(Written request)
Swap every "icon" for "symbol" in the part of the records that opens with the line containing "Where should I click to: Click the Support" and closes with the line containing "Action: point(284,96)". Give only those lines, otherwise unchanged.

(Supplied information)
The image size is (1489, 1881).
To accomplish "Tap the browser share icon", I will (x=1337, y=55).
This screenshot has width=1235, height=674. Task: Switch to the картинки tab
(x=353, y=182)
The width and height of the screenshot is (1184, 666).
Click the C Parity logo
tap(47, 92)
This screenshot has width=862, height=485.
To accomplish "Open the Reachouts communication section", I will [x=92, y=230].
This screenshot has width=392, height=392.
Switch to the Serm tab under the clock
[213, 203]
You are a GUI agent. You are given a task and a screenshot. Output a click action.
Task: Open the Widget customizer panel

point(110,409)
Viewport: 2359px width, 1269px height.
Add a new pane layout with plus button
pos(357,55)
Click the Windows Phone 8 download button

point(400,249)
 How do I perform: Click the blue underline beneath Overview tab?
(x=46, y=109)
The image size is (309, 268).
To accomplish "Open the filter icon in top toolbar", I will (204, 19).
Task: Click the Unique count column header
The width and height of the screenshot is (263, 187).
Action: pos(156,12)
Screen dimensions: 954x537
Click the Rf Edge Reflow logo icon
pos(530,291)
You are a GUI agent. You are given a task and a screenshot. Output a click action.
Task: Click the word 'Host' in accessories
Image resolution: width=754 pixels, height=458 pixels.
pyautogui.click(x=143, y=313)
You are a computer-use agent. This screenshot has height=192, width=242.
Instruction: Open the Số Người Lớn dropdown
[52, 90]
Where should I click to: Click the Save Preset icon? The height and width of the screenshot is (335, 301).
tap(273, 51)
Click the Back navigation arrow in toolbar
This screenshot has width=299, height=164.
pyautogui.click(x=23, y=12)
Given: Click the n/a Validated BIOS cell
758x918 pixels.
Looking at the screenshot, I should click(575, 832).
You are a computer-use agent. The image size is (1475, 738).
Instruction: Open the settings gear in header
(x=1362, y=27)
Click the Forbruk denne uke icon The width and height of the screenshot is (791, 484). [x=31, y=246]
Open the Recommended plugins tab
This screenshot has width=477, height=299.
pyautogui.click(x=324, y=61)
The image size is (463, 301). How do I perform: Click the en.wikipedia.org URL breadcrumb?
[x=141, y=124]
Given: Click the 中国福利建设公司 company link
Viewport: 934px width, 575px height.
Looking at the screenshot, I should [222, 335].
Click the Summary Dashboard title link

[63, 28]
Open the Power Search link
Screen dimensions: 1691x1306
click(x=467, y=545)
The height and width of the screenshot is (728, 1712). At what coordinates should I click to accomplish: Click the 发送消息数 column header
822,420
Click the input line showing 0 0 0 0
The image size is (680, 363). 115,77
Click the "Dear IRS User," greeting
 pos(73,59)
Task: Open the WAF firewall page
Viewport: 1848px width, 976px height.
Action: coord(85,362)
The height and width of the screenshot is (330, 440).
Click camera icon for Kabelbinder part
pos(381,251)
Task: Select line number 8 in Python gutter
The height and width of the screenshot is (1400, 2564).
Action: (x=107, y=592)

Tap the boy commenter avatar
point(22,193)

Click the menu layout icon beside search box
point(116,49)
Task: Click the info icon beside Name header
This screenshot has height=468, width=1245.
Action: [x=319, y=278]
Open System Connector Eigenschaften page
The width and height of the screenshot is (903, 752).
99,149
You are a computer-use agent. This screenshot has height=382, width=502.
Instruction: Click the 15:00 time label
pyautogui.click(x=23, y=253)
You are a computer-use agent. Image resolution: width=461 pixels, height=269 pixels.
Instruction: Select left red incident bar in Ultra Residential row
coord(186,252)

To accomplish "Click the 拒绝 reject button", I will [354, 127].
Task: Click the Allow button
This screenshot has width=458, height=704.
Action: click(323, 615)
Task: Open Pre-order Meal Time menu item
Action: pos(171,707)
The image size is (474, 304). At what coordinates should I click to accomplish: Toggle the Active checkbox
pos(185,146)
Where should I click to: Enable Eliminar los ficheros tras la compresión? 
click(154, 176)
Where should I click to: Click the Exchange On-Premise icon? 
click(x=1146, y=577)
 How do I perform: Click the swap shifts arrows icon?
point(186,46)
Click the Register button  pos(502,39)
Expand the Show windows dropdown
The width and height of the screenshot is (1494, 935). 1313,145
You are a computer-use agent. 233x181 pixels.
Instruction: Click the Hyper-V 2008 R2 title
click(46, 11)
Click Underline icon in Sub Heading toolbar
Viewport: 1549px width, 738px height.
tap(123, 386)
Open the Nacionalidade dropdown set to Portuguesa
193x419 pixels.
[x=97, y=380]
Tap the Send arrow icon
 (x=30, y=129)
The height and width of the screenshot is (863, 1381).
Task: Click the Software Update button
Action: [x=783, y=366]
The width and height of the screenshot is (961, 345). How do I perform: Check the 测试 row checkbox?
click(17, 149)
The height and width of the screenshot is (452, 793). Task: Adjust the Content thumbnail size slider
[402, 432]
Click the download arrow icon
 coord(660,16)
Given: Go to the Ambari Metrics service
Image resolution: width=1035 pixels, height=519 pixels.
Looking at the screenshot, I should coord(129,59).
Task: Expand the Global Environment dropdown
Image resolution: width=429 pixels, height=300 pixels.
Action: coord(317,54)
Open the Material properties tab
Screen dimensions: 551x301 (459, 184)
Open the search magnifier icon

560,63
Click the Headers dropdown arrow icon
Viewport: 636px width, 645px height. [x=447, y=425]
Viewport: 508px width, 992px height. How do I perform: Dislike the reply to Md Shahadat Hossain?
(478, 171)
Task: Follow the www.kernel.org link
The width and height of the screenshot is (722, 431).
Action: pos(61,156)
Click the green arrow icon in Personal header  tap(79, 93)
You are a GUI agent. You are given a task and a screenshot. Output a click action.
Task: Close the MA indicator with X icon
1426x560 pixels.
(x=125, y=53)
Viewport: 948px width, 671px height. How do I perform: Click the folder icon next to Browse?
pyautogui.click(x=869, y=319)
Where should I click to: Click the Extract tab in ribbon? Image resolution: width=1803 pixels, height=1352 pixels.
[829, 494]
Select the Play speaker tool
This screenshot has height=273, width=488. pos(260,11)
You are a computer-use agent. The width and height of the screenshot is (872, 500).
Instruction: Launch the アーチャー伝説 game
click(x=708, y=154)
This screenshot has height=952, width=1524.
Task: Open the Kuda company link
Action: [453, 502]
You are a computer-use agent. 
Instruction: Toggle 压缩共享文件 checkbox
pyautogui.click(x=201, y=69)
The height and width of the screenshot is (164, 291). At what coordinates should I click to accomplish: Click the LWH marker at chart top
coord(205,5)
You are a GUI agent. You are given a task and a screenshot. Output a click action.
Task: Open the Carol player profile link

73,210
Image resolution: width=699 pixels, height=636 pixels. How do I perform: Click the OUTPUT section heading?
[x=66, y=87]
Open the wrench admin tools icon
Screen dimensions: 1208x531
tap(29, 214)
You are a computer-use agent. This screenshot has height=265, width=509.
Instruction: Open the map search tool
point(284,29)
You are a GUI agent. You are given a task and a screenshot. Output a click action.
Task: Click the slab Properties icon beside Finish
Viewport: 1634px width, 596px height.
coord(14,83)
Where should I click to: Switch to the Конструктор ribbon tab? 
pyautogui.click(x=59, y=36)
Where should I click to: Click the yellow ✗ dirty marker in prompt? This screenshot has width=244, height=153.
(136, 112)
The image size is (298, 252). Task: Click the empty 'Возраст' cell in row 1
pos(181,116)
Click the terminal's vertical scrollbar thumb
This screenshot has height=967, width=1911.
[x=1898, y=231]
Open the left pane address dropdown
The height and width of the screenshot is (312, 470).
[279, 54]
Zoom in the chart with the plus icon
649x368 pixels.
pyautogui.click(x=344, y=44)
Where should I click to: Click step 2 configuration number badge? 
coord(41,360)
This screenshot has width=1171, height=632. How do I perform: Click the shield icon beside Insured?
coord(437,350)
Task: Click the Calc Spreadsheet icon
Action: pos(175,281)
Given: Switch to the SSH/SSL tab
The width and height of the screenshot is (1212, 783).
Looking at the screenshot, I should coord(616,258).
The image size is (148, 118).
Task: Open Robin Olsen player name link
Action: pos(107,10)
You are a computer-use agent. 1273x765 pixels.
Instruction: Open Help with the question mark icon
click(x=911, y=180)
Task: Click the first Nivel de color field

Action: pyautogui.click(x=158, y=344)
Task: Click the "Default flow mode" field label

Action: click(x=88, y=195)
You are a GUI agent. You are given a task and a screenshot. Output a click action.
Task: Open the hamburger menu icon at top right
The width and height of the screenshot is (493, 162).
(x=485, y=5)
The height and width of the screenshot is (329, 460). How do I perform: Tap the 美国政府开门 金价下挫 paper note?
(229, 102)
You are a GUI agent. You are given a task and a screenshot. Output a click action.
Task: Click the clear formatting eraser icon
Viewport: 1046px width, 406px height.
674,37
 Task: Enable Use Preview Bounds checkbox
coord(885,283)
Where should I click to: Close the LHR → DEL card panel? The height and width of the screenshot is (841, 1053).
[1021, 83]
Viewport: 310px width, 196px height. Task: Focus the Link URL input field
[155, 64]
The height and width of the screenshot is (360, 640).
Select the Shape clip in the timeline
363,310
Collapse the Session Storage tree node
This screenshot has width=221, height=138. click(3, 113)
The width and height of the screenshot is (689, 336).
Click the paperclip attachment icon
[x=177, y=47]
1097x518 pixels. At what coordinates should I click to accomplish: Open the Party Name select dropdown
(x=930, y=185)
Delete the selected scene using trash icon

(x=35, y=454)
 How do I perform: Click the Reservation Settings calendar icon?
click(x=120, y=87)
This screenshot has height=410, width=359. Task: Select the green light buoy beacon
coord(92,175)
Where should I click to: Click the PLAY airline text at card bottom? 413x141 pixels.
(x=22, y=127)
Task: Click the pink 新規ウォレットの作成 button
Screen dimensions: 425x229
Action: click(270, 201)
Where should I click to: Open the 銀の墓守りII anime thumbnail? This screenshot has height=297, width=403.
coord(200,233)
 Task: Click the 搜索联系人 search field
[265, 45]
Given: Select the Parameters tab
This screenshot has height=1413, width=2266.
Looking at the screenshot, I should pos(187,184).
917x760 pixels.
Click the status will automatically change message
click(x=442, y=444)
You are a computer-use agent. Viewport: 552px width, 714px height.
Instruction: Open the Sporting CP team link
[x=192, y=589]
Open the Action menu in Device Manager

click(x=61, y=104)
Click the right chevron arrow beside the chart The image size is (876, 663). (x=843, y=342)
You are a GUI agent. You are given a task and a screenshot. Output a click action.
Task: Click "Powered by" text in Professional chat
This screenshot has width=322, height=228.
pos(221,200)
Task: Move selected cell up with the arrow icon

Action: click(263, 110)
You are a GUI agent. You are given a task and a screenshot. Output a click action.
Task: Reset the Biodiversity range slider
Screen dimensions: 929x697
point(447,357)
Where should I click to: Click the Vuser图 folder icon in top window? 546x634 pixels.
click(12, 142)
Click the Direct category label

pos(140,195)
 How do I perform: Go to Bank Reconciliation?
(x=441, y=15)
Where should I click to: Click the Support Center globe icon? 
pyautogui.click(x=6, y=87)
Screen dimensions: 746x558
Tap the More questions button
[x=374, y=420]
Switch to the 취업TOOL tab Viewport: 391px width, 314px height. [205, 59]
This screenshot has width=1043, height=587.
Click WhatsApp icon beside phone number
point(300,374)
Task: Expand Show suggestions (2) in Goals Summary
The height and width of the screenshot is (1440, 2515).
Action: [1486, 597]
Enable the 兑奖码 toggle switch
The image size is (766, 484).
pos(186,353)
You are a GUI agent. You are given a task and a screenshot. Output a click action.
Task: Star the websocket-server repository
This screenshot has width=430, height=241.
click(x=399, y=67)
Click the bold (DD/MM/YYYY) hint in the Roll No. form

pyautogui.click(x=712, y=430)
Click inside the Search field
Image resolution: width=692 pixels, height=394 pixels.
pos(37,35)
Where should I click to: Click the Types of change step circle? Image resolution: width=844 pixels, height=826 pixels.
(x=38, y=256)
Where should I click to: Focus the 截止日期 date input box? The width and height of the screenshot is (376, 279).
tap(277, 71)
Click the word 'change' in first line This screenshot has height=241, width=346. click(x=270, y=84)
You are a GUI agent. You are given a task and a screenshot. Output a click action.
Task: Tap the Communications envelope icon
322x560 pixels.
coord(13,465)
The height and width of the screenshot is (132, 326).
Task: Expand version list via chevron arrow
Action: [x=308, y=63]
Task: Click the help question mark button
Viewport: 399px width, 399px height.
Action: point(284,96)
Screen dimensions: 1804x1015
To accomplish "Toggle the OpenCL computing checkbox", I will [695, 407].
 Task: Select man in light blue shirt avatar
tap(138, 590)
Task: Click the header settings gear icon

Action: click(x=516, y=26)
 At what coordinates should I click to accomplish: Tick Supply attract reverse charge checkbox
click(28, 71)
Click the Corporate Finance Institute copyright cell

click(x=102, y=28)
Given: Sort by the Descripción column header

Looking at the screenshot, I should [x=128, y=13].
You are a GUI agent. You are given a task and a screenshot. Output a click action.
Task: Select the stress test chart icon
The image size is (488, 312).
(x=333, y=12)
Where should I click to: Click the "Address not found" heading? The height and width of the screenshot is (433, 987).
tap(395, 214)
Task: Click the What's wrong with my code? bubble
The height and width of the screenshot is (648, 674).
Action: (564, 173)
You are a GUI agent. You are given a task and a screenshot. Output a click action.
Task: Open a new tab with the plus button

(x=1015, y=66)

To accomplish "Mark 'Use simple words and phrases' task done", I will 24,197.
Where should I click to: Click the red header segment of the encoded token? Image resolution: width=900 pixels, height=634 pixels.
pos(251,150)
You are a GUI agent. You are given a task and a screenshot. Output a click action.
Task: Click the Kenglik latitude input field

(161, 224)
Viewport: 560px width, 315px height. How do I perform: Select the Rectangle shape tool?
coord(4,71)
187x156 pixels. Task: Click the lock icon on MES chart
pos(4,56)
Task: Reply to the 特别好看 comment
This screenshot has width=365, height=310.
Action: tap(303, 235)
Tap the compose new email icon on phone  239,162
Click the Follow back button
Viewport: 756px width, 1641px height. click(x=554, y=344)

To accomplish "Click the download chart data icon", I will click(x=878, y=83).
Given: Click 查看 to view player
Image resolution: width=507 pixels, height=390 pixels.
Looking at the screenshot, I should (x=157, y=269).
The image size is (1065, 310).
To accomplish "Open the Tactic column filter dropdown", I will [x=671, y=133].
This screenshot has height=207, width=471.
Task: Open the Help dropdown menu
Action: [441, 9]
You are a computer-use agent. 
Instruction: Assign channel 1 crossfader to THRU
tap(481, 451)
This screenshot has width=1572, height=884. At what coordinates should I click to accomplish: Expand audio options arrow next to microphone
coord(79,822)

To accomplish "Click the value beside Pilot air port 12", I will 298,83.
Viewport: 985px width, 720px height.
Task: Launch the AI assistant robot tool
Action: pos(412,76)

(In response)
Where should I click to: Click the Support Center globe symbol? 
pyautogui.click(x=6, y=87)
Screen dimensions: 746x558
Tap the More questions button
[x=374, y=420]
Switch to the 취업TOOL tab Viewport: 391px width, 314px height. [205, 59]
This screenshot has width=1043, height=587.
Click WhatsApp symbol beside phone number
point(300,374)
Task: Expand Show suggestions (2) in Goals Summary
The height and width of the screenshot is (1440, 2515).
Action: [1486, 597]
Enable the 兑奖码 toggle switch
The image size is (766, 484).
pos(186,353)
You are a GUI agent. You are given a task and a screenshot. Output a click action.
Task: Star the websocket-server repository
This screenshot has width=430, height=241.
click(x=399, y=67)
Click the bold (DD/MM/YYYY) hint in the Roll No. form

pyautogui.click(x=712, y=430)
Click inside the Search field
Image resolution: width=692 pixels, height=394 pixels.
pos(37,35)
Where should I click to: Click the Types of change step circle? Image resolution: width=844 pixels, height=826 pixels.
(x=38, y=256)
Where should I click to: Focus the 截止日期 date input box? The width and height of the screenshot is (376, 279).
tap(277, 71)
Click the word 'change' in first line This screenshot has height=241, width=346. click(x=270, y=84)
You are a GUI agent. You are given a task and a screenshot. Output a click action.
Task: Tap the Communications envelope symbol
322x560 pixels.
coord(13,465)
The height and width of the screenshot is (132, 326).
Task: Expand version list via chevron arrow
Action: [x=308, y=63]
Task: Click the help question mark button
Viewport: 399px width, 399px height.
Action: point(284,96)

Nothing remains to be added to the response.